*What to work on*: Put each line from the first one through the line containing "change-button: ✎ Změna" into a JSON list of strings, one string per line, including both of those lines and leaving out blank lines.

*Data for this task*:
-.-.-

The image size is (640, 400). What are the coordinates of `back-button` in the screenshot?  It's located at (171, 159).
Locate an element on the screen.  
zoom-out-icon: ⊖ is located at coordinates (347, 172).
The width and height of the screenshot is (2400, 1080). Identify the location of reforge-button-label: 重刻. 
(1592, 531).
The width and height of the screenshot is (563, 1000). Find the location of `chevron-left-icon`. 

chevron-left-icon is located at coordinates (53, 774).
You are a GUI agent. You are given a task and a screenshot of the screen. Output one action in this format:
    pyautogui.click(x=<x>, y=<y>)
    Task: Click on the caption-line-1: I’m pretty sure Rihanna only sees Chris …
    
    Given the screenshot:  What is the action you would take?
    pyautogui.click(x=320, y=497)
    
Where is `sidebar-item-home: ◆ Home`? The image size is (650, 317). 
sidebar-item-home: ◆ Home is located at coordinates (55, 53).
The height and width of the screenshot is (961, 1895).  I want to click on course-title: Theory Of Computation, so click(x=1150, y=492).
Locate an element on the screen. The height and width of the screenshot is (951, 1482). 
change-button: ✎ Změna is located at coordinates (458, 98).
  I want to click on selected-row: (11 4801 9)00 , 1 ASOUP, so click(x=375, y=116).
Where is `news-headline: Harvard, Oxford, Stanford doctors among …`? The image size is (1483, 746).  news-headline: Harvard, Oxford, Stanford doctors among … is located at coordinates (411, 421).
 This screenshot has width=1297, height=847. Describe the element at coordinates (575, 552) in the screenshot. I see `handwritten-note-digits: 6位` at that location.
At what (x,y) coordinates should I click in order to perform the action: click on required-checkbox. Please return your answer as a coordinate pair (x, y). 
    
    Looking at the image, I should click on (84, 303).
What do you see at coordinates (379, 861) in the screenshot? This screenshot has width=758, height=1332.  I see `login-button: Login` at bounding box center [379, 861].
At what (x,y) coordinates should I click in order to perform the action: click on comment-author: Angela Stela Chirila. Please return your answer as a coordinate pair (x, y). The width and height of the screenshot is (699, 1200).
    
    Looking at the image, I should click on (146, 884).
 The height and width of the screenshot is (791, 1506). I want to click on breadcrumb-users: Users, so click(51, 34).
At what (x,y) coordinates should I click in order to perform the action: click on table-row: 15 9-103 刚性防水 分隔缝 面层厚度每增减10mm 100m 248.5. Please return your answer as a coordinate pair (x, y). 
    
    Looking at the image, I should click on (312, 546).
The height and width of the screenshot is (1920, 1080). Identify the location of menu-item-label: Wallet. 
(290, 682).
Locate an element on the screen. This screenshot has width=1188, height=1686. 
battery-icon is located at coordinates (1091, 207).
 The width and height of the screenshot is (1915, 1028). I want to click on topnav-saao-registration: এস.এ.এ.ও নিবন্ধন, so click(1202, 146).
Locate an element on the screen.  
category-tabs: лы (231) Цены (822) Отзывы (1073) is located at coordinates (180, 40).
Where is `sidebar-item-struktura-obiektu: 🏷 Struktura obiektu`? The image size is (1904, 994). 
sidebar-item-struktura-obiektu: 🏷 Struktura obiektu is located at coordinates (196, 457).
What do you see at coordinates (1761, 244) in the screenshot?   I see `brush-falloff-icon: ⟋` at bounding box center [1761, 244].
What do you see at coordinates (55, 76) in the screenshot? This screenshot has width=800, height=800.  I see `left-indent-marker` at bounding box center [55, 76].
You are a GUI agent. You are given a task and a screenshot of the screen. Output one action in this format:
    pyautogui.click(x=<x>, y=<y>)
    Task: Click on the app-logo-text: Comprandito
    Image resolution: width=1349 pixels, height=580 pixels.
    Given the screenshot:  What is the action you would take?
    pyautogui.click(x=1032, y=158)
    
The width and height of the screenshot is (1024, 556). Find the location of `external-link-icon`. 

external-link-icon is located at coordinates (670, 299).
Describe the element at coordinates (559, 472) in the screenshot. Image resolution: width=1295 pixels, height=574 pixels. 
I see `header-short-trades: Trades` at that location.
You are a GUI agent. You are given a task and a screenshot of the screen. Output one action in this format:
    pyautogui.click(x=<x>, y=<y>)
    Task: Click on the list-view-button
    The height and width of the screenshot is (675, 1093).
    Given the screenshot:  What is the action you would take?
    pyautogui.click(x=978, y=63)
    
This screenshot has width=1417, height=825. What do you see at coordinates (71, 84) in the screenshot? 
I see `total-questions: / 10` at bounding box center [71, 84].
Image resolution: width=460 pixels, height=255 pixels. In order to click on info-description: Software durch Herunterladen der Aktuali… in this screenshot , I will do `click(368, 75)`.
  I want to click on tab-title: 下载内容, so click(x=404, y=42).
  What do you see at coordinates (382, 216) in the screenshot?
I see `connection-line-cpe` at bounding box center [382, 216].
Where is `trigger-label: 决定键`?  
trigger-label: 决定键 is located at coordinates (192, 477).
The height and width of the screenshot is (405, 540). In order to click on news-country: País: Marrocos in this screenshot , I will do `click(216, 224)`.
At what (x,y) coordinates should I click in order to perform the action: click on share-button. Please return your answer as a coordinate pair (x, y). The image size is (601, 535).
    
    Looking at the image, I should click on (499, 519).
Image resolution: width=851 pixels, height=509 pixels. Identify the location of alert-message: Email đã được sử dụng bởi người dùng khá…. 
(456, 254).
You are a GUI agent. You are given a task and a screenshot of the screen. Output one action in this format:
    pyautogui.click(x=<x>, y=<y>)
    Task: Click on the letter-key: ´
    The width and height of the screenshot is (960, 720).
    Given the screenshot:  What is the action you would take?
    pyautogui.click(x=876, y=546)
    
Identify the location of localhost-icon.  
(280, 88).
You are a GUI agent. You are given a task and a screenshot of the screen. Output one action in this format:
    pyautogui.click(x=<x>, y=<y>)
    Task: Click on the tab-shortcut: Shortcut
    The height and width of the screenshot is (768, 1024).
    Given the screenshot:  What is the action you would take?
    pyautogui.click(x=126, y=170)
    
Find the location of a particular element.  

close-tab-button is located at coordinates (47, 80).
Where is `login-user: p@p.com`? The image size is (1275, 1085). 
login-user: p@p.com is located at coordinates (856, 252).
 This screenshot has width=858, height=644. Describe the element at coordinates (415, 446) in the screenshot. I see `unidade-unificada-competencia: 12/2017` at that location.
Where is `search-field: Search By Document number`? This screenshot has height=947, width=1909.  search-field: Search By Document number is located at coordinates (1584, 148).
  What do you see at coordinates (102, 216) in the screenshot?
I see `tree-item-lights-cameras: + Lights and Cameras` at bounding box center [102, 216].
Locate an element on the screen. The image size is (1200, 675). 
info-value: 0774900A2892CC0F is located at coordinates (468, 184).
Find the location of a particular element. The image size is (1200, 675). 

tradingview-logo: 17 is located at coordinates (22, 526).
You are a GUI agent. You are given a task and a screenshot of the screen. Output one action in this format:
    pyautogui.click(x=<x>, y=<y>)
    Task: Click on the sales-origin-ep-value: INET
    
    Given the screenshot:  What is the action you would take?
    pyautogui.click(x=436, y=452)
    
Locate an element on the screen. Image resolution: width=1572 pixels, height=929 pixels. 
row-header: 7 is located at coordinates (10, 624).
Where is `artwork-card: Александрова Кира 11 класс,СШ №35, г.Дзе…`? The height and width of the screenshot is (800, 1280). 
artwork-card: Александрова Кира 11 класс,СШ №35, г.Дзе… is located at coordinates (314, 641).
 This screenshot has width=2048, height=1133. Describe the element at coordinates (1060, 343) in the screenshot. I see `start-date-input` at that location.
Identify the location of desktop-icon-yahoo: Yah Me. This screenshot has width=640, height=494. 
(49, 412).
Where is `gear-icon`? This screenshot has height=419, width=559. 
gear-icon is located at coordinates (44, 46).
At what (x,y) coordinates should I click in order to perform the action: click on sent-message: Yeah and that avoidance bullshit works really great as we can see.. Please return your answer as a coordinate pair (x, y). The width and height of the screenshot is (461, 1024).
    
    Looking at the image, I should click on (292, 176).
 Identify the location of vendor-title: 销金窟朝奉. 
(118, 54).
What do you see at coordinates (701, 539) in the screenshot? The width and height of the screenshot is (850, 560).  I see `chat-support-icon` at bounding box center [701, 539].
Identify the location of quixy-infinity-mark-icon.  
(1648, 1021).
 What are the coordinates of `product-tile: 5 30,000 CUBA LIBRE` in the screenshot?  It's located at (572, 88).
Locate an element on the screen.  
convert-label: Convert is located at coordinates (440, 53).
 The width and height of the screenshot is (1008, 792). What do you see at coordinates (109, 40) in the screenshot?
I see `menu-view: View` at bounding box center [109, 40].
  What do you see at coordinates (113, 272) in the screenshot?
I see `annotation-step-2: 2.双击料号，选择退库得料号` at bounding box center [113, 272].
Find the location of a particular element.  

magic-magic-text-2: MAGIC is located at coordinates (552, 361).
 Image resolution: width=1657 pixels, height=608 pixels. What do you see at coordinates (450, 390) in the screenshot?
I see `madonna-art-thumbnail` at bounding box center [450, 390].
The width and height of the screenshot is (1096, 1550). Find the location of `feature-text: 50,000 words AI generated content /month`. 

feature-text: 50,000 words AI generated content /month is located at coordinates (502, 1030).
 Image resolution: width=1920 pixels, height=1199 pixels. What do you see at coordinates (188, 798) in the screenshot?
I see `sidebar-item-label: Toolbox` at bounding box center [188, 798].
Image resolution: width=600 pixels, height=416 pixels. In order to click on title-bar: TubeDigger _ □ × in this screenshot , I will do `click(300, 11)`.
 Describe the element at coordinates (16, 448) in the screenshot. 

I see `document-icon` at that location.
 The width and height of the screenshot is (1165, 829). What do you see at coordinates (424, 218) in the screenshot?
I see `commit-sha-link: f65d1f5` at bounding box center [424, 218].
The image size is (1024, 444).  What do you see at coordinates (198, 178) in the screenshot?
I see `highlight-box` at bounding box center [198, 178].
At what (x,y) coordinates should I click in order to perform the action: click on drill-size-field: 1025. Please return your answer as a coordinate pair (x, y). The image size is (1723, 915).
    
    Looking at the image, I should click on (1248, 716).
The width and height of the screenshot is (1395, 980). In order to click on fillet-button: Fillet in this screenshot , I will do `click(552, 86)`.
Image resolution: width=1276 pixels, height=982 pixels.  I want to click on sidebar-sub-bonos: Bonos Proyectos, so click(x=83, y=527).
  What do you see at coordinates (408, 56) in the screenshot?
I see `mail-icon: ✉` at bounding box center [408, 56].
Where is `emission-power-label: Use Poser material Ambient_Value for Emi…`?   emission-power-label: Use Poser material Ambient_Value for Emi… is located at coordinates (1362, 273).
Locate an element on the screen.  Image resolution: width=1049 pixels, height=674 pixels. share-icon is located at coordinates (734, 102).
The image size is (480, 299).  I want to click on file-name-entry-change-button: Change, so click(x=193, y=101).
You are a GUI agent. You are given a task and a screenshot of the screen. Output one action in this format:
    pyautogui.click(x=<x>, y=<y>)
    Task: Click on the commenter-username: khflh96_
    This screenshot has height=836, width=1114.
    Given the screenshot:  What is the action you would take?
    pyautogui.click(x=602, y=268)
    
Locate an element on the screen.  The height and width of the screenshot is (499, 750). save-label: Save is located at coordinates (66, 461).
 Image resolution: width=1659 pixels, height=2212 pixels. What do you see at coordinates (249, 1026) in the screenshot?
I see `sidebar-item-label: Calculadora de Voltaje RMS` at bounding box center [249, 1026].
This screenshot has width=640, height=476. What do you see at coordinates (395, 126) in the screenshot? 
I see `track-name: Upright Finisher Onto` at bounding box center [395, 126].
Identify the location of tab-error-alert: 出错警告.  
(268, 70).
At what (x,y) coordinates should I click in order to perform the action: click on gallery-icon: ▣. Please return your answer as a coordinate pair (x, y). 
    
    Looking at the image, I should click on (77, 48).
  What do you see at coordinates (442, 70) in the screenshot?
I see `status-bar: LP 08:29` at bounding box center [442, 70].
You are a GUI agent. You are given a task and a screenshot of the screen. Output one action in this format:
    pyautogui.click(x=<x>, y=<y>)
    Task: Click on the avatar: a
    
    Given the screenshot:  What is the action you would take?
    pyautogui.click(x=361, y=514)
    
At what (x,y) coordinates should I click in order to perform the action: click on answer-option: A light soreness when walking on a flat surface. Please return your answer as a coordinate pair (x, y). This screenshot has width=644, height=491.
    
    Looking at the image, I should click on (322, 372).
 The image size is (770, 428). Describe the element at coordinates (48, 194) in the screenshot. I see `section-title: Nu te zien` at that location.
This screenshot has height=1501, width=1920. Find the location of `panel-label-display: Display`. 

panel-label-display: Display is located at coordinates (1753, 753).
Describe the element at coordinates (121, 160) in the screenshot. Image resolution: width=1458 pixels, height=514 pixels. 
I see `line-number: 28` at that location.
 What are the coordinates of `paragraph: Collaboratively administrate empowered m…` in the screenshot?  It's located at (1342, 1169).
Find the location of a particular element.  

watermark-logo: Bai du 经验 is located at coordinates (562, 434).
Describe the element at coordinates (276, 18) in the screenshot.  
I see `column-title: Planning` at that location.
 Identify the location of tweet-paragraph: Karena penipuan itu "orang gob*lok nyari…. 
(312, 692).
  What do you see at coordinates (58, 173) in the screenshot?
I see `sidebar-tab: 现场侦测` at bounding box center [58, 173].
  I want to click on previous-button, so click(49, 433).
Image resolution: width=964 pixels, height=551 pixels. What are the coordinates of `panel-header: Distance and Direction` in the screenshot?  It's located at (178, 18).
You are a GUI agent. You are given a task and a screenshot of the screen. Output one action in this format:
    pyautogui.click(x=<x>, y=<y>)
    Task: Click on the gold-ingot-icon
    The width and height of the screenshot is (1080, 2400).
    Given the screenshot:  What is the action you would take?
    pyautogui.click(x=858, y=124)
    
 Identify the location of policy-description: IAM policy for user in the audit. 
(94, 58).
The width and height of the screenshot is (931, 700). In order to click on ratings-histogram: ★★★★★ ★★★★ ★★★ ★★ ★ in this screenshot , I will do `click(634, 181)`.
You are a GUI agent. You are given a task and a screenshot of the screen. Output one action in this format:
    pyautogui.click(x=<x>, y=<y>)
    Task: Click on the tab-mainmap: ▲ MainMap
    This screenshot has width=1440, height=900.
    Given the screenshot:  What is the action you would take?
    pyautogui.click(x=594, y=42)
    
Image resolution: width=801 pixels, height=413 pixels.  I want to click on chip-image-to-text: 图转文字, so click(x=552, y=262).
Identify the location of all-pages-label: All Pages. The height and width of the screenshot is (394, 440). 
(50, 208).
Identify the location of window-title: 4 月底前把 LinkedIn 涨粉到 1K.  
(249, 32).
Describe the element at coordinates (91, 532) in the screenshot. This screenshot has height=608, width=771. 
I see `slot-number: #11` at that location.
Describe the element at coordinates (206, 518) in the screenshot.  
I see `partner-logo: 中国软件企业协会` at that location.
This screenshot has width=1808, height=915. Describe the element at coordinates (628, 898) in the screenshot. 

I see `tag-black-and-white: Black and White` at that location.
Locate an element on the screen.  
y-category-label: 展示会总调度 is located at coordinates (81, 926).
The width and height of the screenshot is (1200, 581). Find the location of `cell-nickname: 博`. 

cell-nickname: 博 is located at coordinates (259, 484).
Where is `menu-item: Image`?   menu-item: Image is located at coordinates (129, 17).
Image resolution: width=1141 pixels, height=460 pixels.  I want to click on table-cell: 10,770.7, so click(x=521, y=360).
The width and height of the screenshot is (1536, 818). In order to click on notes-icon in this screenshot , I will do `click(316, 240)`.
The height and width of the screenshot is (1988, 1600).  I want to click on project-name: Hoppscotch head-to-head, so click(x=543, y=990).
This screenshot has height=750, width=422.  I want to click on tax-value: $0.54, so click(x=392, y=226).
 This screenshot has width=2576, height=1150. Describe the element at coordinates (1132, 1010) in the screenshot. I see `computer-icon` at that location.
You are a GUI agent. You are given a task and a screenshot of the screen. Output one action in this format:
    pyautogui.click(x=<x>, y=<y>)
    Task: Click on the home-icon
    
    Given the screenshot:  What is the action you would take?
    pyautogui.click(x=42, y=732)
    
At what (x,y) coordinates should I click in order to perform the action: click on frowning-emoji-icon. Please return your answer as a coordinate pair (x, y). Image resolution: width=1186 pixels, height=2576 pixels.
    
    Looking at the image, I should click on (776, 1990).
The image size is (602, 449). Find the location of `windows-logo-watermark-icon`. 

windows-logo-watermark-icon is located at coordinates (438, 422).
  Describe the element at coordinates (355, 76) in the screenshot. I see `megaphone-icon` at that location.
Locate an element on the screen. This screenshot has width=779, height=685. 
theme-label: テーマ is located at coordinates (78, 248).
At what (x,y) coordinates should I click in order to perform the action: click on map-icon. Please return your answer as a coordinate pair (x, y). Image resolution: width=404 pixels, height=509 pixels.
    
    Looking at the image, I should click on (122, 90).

-.-.-

*Answer for the task*:
[
  "The image size is (640, 400). What are the coordinates of `back-button` in the screenshot?  It's located at (171, 159).",
  "Locate an element on the screen.  ",
  "zoom-out-icon: ⊖ is located at coordinates (347, 172).",
  "The width and height of the screenshot is (2400, 1080). Identify the location of reforge-button-label: 重刻. ",
  "(1592, 531).",
  "The width and height of the screenshot is (563, 1000). Find the location of `chevron-left-icon`. ",
  "chevron-left-icon is located at coordinates (53, 774).",
  "You are a GUI agent. You are given a task and a screenshot of the screen. Output one action in this format:",
  "    pyautogui.click(x=<x>, y=<y>)",
  "    Task: Click on the caption-line-1: I’m pretty sure Rihanna only sees Chris …",
  "    Given the screenshot:  What is the action you would take?",
  "    pyautogui.click(x=320, y=497)",
  "Where is `sidebar-item-home: ◆ Home`? The image size is (650, 317). ",
  "sidebar-item-home: ◆ Home is located at coordinates (55, 53).",
  "The height and width of the screenshot is (961, 1895).  I want to click on course-title: Theory Of Computation, so click(x=1150, y=492).",
  "Locate an element on the screen. The height and width of the screenshot is (951, 1482). ",
  "change-button: ✎ Změna is located at coordinates (458, 98)."
]